**TASK STATEMENT**
When you reach the entries below, transcribe each one exactly as it stands.

**TASK MATERIAL**
──────────

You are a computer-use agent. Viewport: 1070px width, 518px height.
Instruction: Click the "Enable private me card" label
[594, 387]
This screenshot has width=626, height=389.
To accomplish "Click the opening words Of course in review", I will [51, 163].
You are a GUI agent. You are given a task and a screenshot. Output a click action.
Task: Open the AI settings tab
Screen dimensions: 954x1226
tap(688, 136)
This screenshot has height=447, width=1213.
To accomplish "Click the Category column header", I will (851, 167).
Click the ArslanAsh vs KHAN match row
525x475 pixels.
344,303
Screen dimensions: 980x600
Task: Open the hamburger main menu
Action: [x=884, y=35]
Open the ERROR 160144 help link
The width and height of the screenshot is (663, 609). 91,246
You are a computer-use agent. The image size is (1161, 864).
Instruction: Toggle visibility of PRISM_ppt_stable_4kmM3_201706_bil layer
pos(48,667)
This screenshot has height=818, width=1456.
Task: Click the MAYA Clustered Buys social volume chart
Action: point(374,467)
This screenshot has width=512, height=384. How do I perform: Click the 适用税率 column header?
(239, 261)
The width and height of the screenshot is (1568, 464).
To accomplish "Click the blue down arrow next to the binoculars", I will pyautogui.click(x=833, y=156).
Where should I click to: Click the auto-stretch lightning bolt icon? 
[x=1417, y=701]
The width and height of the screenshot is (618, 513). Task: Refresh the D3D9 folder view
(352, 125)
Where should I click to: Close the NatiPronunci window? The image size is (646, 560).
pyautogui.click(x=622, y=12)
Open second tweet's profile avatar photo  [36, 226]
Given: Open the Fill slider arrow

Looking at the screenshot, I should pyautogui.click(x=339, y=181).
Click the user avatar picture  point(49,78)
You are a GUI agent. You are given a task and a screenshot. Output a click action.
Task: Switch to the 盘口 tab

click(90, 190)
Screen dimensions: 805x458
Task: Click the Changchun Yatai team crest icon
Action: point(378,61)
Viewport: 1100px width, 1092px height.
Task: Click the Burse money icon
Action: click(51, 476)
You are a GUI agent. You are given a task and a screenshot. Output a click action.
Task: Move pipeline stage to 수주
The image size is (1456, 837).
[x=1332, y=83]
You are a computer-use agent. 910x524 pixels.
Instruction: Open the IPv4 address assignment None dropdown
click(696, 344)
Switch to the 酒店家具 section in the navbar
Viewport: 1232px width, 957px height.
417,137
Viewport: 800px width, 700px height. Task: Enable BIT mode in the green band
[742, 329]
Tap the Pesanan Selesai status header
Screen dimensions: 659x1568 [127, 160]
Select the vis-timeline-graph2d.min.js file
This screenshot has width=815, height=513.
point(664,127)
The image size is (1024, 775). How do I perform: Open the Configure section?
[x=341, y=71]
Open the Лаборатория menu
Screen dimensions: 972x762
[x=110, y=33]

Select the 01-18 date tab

──────────

**RESULT FOR THIS EXERCISE**
You are a computer-use agent. Viewport: 1070px width, 518px height.
Instruction: Click the "Enable private me card" label
[594, 387]
This screenshot has width=626, height=389.
To accomplish "Click the opening words Of course in review", I will [51, 163].
You are a GUI agent. You are given a task and a screenshot. Output a click action.
Task: Open the AI settings tab
Screen dimensions: 954x1226
tap(688, 136)
This screenshot has height=447, width=1213.
To accomplish "Click the Category column header", I will (851, 167).
Click the ArslanAsh vs KHAN match row
525x475 pixels.
344,303
Screen dimensions: 980x600
Task: Open the hamburger main menu
Action: [x=884, y=35]
Open the ERROR 160144 help link
The width and height of the screenshot is (663, 609). 91,246
You are a computer-use agent. The image size is (1161, 864).
Instruction: Toggle visibility of PRISM_ppt_stable_4kmM3_201706_bil layer
pos(48,667)
This screenshot has height=818, width=1456.
Task: Click the MAYA Clustered Buys social volume chart
Action: point(374,467)
This screenshot has width=512, height=384. How do I perform: Click the 适用税率 column header?
(239, 261)
The width and height of the screenshot is (1568, 464).
To accomplish "Click the blue down arrow next to the binoculars", I will pyautogui.click(x=833, y=156).
Where should I click to: Click the auto-stretch lightning bolt icon? 
[x=1417, y=701]
The width and height of the screenshot is (618, 513). Task: Refresh the D3D9 folder view
(352, 125)
Where should I click to: Close the NatiPronunci window? The image size is (646, 560).
pyautogui.click(x=622, y=12)
Open second tweet's profile avatar photo  [36, 226]
Given: Open the Fill slider arrow

Looking at the screenshot, I should pyautogui.click(x=339, y=181).
Click the user avatar picture  point(49,78)
You are a GUI agent. You are given a task and a screenshot. Output a click action.
Task: Switch to the 盘口 tab

click(90, 190)
Screen dimensions: 805x458
Task: Click the Changchun Yatai team crest icon
Action: point(378,61)
Viewport: 1100px width, 1092px height.
Task: Click the Burse money icon
Action: click(51, 476)
You are a GUI agent. You are given a task and a screenshot. Output a click action.
Task: Move pipeline stage to 수주
The image size is (1456, 837).
[x=1332, y=83]
You are a computer-use agent. 910x524 pixels.
Instruction: Open the IPv4 address assignment None dropdown
click(696, 344)
Switch to the 酒店家具 section in the navbar
Viewport: 1232px width, 957px height.
417,137
Viewport: 800px width, 700px height. Task: Enable BIT mode in the green band
[742, 329]
Tap the Pesanan Selesai status header
Screen dimensions: 659x1568 [127, 160]
Select the vis-timeline-graph2d.min.js file
This screenshot has width=815, height=513.
point(664,127)
The image size is (1024, 775). How do I perform: Open the Configure section?
[x=341, y=71]
Open the Лаборатория menu
Screen dimensions: 972x762
[x=110, y=33]

Select the 01-18 date tab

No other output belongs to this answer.